Je les conseille également de prendre l’école au sérieux, de tenir fermement à leurs passions, de faire preuve de patience et d’accepter que leur premier emploi ne signifie pas des milliers d’euros sur leur compte, mais plutôt apprentissage, expérience de travail en équipe, et mise en place des bases pour une future carrière professionnelle. Je les encourage aussi à ne pas se concentrer exclusivement sur le marché du travail et à retrouver le respect pour les métiers. Il ne sert à rien de sortir de l’école en tant qu’avocat sans talent si vos compétences vous recommandent en tant qu’électricien qualifié.
C&B : Quelle est ton opinion sur la société et son évolution ?
Mihaela Petrovan: Je vais répondre en me basant sur ce que j’ai vécu, vu et compris. Actuellement, il existe deux Roumanies : la rurale et l’urbaine. Eh bien, si nous parvenons à redonner vie aux communautés rurales, sachez que nous offrirons la chance de renaître à des personnes dont nous pourrions apprendre à revenir à une vie simple et heureuse. Dans de nombreuses situations, les villageois ne sont pas seulement des survivants, mais des êtres dotés d’une indépendance fantastique, capables de faire face à toute crise, à toute difficulté, et qui pourraient être le filet de sécurité des citadins. Ces gens savent travailler la terre, connaissent la flore et la faune locales, savent s’occuper des animaux et profiter de ce qu’ils obtiennent d’eux sans les maltraiter. Ils savent encore tisser, préparer des conserves, faire de la véritable zacuscă avec des légumes vrais qu’ils cultivent dans leur propre jardin. Ils peuvent vivre de ce qu’ils produisent, peu importe à quel point la vie devient chère, par exemple pour un citadin. Mon rêve est que ces deux Roumanies se tendent la main, se connaissent, se soutiennent et ne se renient pas. Il est vital d’acheter aux paysans, d’encourager nos enfants à participer à des camps où ils peuvent apprendre à gérer la vie rurale.

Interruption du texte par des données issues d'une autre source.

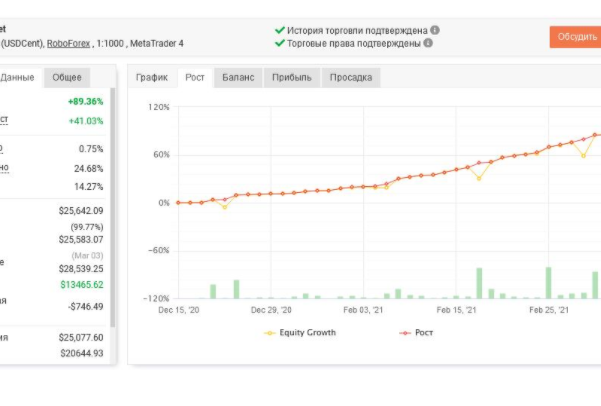
Task: Switch to the Общее panel tab
Action: (67, 77)
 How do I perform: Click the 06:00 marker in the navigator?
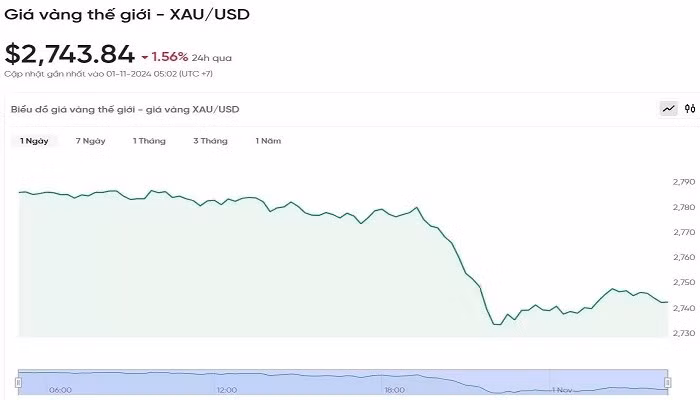pyautogui.click(x=60, y=390)
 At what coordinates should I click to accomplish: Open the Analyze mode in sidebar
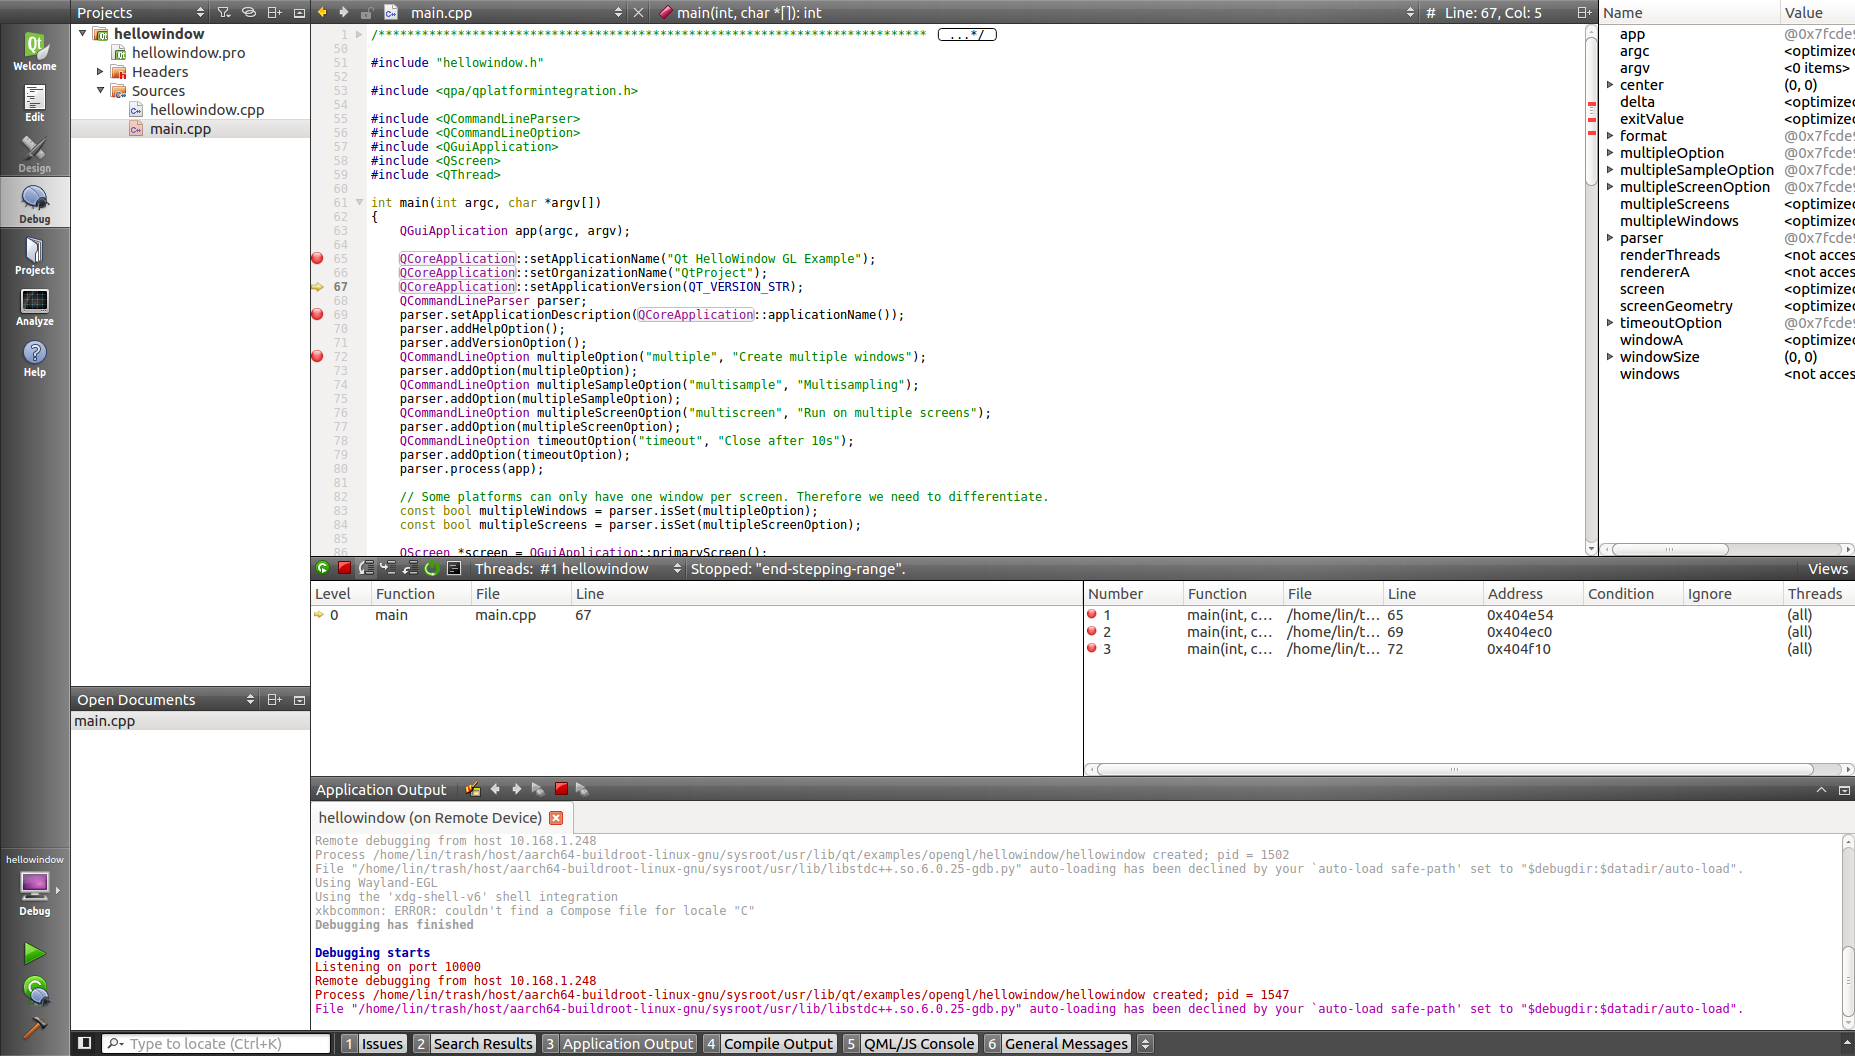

Il est important de valoriser nos traditions et tout ce qui nous rend uniques, authentiques. Il est important de ne pas oublier qui nous sommes. Pourquoi voudrions-nous rester sans identité, sans langue ? (de plus en plus d’enfants roumains naissent à l’étranger et parlent de moins en moins le roumain) Et savez-vous ce qui est aussi important ? Assurer à nos compatriotes de l’étranger qu’ils ont une raison de revenir, s’ils sentent que leur cœur les appelle à être de nouveau sur la terre de leurs ancêtres. ENSEMBLE, nous pouvons redonner vie aux villages et retrouver la dignité nationale en commençant par aimer et respecter notre pays. Et ce qui ne fonctionne pas bien, réparons-le.